Aufgabe: Greife den Text über die Repression gegen die Proteste in Honduras nach seinem letzten Satz auf und schreibe ihn weiter.

Seitenauszug:
--------------------

Neben der selektiven Repression ist aber vor allem das brutale Vorgehen von staatlichen Sicherheitskräften und Militärs gegen die Proteste zu beobachten. Die Menschenrechtsorganisation COFADEH (Komitee der Familien von Verhafteten und Verschwundenen) dokumentierte alleine im Zeitraum von Mitte Mai bis zum 9. Juni 48 illegale Verhaftungen, drei Fälle von Folter, die gewaltsame Auflösung von 48 Demonstrationen und repressive Maßnahmen gegen 136 Protestaktionen. Am 19. Juni bestimmte der Nationale Rat der Verteidigung und Sicherheit den Einsatz des Militärs, um die Demonstrationen zu kontrollieren. Dies führte bereits zu drei Todesopfern und mehreren Verletzten durch Polizei und Militär. Am 24. Juni drangen Sicherheitskräfte von Polizei und Militär in die nationale Universität von Honduras in Tegucigalpa ein und verfolgten Studierende, die auf der Straße vor der Universität demonstrierten und sich mit den Bildungs- und Gesundheitsprotesten solidarisierten. Bei dem gewaltsamen und illegalen Eingriff in die Autonomie der Universität wurden fünf Studierende durch Schüsse der Polizei verletzt. Eine Eilmission von Amnesty International dokumentierte bis Anfang Juli acht Todesopfer und 80 Verletzte. Menschenrechtsorganisationen wie COFADEH, kritisieren zudem den massiven Einsatz von Tränengas und Gummigeschossen, willkürliche Verhaftungen und das Einschleusen von Provoka­teur­*innen in Demonstrationen.

--------------------

Gegebene Angaben:
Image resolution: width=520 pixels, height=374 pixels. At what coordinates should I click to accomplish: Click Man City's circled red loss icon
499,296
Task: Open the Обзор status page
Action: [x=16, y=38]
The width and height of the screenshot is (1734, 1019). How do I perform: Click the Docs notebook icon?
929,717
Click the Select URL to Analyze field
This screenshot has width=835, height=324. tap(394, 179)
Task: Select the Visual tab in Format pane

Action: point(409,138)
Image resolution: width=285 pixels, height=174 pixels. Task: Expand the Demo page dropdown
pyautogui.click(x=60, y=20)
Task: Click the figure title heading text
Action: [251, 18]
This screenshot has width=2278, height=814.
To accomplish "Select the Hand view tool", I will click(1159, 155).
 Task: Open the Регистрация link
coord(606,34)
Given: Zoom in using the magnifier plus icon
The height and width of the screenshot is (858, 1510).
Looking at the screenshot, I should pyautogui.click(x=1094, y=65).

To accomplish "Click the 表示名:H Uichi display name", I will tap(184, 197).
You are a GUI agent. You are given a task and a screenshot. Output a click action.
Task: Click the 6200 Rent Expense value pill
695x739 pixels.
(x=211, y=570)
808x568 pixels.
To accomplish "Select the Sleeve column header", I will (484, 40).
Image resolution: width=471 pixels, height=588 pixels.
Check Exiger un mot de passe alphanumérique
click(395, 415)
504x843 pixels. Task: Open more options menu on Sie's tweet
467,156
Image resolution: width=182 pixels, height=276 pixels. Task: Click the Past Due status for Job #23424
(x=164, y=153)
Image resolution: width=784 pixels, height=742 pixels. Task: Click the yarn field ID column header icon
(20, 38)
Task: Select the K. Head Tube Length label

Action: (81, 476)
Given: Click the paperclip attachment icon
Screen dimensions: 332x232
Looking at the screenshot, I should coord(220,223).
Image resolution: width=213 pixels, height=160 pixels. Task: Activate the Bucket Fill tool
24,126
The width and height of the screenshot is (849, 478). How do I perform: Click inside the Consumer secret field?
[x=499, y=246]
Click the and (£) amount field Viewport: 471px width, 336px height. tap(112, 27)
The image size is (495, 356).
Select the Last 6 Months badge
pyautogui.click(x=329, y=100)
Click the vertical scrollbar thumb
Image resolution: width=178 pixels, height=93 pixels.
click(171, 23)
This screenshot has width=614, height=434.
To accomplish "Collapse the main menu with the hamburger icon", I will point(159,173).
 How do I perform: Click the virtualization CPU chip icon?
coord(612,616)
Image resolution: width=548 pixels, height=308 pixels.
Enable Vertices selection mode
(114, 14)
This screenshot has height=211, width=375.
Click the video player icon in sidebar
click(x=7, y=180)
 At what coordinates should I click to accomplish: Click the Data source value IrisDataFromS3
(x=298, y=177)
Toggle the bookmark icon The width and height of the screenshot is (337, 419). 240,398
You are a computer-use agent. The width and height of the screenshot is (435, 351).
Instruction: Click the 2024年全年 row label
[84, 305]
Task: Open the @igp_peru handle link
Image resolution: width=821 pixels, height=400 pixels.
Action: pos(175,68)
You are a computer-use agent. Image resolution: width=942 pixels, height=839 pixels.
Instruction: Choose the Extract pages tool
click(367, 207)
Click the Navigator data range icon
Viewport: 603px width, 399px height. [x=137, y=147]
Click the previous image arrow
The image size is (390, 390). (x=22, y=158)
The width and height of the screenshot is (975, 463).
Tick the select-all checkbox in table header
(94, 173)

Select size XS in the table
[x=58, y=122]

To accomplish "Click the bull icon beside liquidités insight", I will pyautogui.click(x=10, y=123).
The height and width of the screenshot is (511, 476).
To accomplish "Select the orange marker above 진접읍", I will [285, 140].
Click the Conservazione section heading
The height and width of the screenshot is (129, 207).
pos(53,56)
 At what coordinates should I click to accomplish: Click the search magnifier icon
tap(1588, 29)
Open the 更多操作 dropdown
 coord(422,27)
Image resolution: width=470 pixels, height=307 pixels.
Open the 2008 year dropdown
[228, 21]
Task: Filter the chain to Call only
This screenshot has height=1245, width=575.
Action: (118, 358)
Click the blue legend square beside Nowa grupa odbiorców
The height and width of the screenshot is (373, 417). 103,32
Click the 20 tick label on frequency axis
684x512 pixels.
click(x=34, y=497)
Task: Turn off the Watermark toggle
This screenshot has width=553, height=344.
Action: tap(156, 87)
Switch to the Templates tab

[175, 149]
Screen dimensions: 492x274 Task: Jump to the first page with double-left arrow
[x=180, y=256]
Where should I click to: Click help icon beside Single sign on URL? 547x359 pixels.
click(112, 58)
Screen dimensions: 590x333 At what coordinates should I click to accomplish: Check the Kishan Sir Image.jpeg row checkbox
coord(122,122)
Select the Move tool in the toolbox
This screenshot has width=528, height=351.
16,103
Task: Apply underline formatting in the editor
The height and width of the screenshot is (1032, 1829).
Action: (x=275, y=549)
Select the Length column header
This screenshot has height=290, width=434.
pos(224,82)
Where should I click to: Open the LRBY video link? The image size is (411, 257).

--------------------

Deine Antwort:
// Foto: Luis Méndez

Die landesweiten Proteste führten bereits wenige Wochen nach Verabschiedung zur Außerkraftsetzung der Notstandsdekrete, die die Gesetze zur Umstrukturierung begleiten sollten. Als Antwort auf den Druck der Straße rief die Regierung Lehrer*innen und Ärzt*innen zu einem Dialog auf. Die von der Regierung zum Dialog eingeladenen Personen waren allerdings keine Vertreter*innen der Plattform für die Verteidigung der Bildung und Gesundheit, sondern gelten als der Regierung nahestehende Personen. Um an einem Dialog teilzunehmen, fordert die Plattform unter anderem die Teilnahme aller in der Plattform vertretenen Organisationen am Dialog, das Ende der Repressionen gegen Lehrer*innen und Ärzt*innen, die Untersuchung der Todesfälle mit Gewalteinwirkung bei den Protesten und eine internationale Vermittlung. Dabei solidarisiert sich die Plattform auch mit anderen Kämpfen, wie der Forderung nach Demilitarisierung der Dörfer Guapinol, Pajuiles und Guadalupe Carney, die sich im Widerstand gegen verschiedene zerstörerische Megaprojekte, wie Bergbau und Wasserkraftwerke, in der Region befinden und sich ebenso mit den Aktionen der Plattform soldarisieren.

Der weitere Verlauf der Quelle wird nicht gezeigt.